[Stored data]
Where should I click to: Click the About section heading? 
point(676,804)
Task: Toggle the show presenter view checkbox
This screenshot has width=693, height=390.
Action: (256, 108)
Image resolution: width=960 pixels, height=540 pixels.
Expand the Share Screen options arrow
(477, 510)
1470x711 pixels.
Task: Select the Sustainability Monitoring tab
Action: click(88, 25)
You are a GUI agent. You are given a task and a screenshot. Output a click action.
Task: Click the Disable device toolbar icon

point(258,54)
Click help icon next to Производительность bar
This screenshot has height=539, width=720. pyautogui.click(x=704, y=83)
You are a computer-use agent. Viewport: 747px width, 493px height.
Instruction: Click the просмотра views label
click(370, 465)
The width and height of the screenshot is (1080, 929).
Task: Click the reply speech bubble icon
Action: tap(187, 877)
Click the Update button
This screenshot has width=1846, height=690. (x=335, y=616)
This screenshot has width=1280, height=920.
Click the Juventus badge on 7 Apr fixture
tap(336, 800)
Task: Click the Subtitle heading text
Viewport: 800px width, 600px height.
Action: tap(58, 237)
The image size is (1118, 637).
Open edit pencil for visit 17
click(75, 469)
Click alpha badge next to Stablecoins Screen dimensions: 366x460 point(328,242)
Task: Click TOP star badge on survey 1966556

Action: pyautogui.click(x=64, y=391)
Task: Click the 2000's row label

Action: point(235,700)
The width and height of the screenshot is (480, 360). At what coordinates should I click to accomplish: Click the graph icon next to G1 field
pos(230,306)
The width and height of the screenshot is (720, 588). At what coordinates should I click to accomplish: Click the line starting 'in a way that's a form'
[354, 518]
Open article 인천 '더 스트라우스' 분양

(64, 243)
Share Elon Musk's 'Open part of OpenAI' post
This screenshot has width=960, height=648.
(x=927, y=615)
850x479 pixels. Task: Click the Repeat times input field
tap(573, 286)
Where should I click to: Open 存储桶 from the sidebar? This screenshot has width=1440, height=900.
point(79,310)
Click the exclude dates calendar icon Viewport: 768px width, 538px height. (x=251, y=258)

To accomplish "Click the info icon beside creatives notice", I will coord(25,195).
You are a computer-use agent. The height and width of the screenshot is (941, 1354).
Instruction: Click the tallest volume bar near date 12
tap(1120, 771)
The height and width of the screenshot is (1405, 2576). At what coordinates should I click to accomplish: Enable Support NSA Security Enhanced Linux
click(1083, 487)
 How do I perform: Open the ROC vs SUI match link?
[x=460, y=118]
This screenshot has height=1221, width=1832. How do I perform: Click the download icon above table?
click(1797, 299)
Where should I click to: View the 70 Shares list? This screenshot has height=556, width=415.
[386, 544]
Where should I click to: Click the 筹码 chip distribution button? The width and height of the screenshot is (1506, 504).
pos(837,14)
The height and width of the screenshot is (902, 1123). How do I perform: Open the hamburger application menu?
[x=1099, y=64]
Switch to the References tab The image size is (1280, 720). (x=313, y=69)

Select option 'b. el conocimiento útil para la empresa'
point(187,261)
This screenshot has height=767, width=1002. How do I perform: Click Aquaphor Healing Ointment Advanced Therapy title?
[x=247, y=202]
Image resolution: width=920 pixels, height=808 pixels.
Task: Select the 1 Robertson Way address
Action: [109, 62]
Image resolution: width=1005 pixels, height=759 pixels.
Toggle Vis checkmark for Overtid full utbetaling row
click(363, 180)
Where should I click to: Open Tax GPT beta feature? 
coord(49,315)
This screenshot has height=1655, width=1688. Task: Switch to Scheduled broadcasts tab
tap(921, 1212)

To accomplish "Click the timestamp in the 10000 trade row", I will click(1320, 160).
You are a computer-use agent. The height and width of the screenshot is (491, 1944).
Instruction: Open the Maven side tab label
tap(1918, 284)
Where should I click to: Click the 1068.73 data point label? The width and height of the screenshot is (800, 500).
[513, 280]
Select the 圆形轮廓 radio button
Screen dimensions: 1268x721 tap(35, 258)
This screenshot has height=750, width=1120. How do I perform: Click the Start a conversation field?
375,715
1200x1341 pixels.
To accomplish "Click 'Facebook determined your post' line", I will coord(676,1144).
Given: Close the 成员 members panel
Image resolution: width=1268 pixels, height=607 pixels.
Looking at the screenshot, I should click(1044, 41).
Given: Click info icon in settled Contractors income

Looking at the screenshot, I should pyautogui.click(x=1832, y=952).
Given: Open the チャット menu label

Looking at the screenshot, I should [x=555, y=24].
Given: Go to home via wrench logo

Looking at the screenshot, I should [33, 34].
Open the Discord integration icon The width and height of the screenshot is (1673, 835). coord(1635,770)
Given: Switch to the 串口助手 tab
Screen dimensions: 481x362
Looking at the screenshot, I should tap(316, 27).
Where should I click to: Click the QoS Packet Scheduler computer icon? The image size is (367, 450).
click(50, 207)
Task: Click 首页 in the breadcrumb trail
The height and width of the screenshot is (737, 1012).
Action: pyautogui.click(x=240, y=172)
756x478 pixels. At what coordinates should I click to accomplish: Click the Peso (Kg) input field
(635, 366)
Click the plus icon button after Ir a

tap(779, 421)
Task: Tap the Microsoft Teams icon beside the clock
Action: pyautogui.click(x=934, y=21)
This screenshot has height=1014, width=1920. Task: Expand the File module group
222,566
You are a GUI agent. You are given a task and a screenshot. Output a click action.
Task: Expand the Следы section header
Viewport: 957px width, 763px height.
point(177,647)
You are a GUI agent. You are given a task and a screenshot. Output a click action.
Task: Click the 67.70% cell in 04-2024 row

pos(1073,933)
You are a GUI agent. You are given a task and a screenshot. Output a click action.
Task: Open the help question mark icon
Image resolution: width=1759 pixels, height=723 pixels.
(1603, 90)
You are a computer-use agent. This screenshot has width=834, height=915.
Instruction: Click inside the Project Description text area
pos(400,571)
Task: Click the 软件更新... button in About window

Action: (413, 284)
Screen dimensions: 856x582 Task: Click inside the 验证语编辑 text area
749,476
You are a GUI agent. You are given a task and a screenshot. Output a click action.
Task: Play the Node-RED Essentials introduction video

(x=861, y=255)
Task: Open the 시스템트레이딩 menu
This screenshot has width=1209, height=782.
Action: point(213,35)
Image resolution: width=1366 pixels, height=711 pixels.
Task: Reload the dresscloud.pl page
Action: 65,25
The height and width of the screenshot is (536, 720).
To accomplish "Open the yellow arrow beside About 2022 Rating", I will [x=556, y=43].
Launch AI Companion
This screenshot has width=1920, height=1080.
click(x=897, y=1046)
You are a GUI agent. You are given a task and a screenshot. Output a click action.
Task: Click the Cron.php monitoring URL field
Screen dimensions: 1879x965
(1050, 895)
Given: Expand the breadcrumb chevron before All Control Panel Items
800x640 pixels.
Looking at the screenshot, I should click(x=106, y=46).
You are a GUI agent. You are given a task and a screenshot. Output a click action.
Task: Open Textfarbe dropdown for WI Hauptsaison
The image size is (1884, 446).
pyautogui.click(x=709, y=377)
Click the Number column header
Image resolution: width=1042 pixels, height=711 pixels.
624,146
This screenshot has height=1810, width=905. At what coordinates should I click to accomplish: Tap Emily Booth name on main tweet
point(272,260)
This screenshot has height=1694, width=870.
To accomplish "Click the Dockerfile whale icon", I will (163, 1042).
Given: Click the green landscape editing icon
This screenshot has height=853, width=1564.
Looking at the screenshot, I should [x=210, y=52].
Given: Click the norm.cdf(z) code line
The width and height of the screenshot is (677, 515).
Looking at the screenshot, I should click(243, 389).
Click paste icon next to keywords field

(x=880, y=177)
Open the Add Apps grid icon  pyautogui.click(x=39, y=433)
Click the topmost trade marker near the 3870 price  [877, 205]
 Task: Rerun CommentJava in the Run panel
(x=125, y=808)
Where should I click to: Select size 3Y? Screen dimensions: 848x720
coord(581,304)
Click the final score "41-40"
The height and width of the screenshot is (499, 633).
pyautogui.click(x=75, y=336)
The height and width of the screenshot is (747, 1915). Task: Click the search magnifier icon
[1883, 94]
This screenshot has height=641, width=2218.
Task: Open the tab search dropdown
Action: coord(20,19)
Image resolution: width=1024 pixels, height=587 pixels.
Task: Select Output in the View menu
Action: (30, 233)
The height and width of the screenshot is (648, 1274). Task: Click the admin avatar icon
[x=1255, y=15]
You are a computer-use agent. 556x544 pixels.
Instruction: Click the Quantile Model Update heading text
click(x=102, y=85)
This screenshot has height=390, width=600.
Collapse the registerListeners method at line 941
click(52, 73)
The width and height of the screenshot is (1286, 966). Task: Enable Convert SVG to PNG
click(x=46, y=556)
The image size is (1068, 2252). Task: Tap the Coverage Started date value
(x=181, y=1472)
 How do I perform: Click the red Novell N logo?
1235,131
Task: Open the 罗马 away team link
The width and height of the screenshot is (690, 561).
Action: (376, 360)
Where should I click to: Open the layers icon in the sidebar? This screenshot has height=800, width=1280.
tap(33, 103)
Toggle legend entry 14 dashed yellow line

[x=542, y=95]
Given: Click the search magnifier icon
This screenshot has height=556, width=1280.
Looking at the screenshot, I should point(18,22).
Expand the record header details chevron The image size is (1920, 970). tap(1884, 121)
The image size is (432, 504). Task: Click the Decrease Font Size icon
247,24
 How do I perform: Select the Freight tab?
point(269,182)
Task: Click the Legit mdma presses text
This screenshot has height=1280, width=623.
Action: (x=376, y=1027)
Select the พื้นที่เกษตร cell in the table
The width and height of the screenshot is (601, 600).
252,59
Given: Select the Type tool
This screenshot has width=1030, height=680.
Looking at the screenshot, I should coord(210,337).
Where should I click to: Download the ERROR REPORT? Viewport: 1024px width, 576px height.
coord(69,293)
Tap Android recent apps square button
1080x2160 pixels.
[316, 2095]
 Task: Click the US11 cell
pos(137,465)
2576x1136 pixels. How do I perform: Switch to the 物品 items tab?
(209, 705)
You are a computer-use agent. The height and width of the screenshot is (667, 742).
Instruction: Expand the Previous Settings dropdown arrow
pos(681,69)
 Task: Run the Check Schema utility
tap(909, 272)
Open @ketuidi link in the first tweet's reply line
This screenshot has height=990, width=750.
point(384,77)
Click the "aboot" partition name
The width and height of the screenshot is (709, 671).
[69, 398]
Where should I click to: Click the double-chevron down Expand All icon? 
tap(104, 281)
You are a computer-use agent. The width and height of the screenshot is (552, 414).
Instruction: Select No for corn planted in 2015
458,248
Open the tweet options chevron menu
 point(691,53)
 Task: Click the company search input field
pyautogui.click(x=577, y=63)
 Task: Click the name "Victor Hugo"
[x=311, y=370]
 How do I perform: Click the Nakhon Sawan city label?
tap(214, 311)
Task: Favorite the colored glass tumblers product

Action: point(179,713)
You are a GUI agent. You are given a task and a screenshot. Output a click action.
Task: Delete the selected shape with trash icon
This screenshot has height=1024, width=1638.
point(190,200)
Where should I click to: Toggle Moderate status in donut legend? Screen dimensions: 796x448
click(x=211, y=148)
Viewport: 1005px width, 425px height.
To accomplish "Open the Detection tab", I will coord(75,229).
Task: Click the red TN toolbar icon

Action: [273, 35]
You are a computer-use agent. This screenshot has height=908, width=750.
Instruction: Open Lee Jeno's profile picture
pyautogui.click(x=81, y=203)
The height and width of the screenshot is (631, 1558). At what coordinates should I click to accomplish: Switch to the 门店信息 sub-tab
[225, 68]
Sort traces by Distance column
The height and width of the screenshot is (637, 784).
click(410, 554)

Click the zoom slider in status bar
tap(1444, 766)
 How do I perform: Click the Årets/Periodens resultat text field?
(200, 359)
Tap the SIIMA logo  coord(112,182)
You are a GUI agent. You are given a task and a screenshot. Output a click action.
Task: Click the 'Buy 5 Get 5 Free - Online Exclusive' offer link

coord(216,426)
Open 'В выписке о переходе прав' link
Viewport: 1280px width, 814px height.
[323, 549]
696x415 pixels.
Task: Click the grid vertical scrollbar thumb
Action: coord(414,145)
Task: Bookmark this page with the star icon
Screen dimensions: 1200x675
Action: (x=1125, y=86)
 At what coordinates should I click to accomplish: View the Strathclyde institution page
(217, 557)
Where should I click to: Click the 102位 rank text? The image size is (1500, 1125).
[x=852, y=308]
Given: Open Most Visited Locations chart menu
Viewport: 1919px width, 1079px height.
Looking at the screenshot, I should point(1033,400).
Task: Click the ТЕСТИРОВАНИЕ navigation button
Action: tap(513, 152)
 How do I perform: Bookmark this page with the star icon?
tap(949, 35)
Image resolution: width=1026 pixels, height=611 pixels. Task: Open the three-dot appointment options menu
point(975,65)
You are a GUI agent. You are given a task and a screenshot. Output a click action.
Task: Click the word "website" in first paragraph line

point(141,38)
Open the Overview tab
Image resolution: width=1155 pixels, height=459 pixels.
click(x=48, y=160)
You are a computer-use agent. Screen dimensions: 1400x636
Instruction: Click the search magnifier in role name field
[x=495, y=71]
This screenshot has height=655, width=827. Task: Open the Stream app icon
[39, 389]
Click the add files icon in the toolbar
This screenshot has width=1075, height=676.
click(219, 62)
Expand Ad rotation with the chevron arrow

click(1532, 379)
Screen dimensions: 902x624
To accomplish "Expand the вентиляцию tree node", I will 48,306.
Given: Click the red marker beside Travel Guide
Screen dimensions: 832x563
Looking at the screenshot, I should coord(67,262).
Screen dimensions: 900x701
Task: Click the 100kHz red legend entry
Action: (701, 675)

__Action item__
Bring together each line above where the string "breadcrumb" turns up.

__Reply__
Task: Click 首页 in the breadcrumb trail
Given: Expand the breadcrumb chevron before All Control Panel Items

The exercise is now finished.